The so-called “Artemenko peace plan” is a much larger plot than appears at first glance. Behind the little-known intermediaries, there may be quite serious and influential people in powerful positions.
The publication by The New York Times of the details of the plan to “appease Russia” at Ukraine’s expense became a real sensation in the United States. There has been much discussion on US TV stations of the plan’s details and main players, the level of their relations with Moscow, and their influence on the US President Donald Trump. The information published by The New York Times is being reprinted in other leading media.
The most interesting chapter may begin with Donald Trump’s reaction to the plan.
But the publication of the plan and the consequences of yet another “leak” are matters for US domestic politics. It is obvious that for Americans the plan story is just the continuation of the scandal surrounding the dismissal of Michael Flynn, the president’s national security advisor and former commentator for the Russia Today channel (despite the fact that Flynn apparently has not seen the plan).
The authors of the plan are convenient “whipping boys” because of their dubious biographies and complete inadequacy. They not only did not deny the existence of the suspicious document, but readily confirmed its existence to American journalists.
Andriy Artemenko, who probably feared that his contribution would not be noticed and his influence not appreciated, immediately gave an interview to the odious channel Strana.ua, which in Ukraine is widely viewed as a “Trojan horse” for shameless Russian propaganda and informational provocations by the aggressor.

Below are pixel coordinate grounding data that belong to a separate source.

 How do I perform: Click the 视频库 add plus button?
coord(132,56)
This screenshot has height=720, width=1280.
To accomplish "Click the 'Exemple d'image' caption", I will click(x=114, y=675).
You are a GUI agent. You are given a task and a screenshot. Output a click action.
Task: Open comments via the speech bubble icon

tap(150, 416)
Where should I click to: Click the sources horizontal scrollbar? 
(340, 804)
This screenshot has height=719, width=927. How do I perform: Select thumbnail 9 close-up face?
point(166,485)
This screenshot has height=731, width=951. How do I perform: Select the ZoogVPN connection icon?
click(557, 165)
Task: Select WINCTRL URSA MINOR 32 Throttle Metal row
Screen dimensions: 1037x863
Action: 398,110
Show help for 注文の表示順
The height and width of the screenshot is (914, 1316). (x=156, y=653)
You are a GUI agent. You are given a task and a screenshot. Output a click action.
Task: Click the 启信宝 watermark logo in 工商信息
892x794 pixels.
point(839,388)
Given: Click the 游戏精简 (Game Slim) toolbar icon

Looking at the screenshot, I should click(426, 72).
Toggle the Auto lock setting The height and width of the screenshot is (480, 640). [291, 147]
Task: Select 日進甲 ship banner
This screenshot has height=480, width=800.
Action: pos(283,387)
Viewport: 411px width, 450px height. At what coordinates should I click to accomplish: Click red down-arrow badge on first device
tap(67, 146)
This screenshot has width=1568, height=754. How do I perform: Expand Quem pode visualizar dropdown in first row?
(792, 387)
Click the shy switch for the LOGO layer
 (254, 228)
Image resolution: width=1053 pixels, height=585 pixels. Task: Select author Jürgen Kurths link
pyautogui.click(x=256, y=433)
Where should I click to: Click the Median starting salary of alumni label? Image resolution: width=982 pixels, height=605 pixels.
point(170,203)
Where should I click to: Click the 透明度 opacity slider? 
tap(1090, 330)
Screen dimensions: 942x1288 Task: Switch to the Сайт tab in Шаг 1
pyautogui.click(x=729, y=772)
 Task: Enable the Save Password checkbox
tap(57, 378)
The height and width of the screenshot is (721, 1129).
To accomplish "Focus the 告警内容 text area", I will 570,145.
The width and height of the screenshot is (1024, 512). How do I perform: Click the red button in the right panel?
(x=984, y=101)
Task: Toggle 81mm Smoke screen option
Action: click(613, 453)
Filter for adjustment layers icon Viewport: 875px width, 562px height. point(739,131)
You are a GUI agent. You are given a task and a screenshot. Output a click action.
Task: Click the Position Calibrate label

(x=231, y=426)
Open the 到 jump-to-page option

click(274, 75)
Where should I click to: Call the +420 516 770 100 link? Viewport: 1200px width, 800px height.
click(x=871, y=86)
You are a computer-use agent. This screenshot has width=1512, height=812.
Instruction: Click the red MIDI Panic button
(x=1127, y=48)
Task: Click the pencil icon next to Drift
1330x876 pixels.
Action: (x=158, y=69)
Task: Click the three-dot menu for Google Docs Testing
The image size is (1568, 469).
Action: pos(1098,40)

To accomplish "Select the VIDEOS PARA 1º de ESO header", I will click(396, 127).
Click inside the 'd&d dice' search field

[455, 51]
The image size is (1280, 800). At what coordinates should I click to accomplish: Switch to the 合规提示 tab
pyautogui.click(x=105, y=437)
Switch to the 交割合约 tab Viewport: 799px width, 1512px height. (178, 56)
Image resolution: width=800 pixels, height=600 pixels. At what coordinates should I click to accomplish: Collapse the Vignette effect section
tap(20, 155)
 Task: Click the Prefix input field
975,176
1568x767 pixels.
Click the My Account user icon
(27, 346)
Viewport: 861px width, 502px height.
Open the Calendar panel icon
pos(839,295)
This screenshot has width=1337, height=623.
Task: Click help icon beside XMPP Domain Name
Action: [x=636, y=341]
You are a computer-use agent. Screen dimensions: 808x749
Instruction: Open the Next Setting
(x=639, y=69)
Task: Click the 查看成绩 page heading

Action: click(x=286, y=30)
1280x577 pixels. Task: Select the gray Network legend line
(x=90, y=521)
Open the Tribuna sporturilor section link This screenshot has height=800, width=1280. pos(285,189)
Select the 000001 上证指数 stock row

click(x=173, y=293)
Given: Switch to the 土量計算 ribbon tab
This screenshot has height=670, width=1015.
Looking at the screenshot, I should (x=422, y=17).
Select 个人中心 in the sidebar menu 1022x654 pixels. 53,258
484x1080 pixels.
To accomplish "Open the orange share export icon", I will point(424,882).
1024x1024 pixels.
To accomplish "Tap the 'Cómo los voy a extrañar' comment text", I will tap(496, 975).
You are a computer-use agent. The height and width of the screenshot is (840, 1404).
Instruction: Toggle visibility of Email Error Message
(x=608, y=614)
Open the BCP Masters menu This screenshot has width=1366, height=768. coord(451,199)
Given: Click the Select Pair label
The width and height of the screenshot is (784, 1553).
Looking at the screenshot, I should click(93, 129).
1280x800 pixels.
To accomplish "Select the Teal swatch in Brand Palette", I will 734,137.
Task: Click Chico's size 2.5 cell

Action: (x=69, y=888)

If you have such strange enemies you do not really need friends. That is because the lobbyists for the anti-Ukrainian plan are rather insignificant people who want to confirm their importance by selling the national interests of Ukraine.
But this does not mean that other, far more influential and serious people are not participating in the development of the plan. At the same time, we need to understand that the plan is only a tool. And this is not because it provides no room for concessions by the Ukrainian side. There is no room for concessions by the Russian side either.
It would be possible to imagine, theoretically, that Moscow could decide to escape from the Donbas because what is proposed in the plan is a real escape, with a 72-hour safe corridor (for those who would prefer to live in Russia after the occupied territories are returned to Ukraine — Ed.). But it is absolutely impossible to imagine that Russia, under the current political regime, would agree even to negotiate the lease of Crimea. Because Crimea not only for Putin but for the vast majority of his compatriots is as much Russian property as the Bryansk region or Karelia. Until the current regime collapses, no one in Russia will discuss any change of status for Crimea.
But this does not mean that no one in Russia would agree that the initiative for changing this status under the guise of a lease — thus officially accepting the current state of affairs –should not come from Ukraine and the West.
The Artemenko plan is precisely the same kind of trap for Ukraine as the Minsk agreements are for Russia. The Minsk agreements — despite all the unrealistic expectations — have become an excellent mechanism for sanctions, which slowly but surely are destroying the enemy’s economy.
And Artemenko’s plan would create a trap for Ukraine. Because it would create a new format for negotiations in order to achieve some “grand bargain” between Russia and the US, under which Ukraine would have to agree to abandon its own sovereignty, and the West to lift sanctions. However, no agreement would ever be reached, and Putin would gladly deceive Trump.
But for Ukraine, this would no longer matter because we would realize the we had lost to the enemy, and not in the field of battle but through the corruption of our own government, which surrendered for fear of being exposed. After all, Artemenko’s accusations against Poroshenko are part of the plan for Ukraine’s surrender, and they are not an accident.
When all is done, we could end up with the destabilization of the Ukrainian state apparatus and the transfer of the entire country to Kremlin’s influence. And then it really would not matter who is leasing what from whom.
This is why I would venture to say that Artemenko’s plan is a plot on a much larger scale than appears at first glance. Behind the little-known intermediaries stand quite serious and influential people with powerful positions and opportunities.
These people may be working in the administration of Russia’s president and in the administration of Ukraine’s president. And they may be in contact with each other, while the real essence of their communication may not be clear even to the heads of state themselves. There may even be different motives for the contacts.
On the Russian side, there may be the desire to lure Ukraine into a trap and to deliver it to the boss all roasted and wrapped in American foil. On the Ukrainian side, there may be the wish to find new non-standard opportunities to resolve the conflict and renew the territorial integrity of the country — even by making serious concessions to the enemy.
But the road to hell is always paved with good intentions.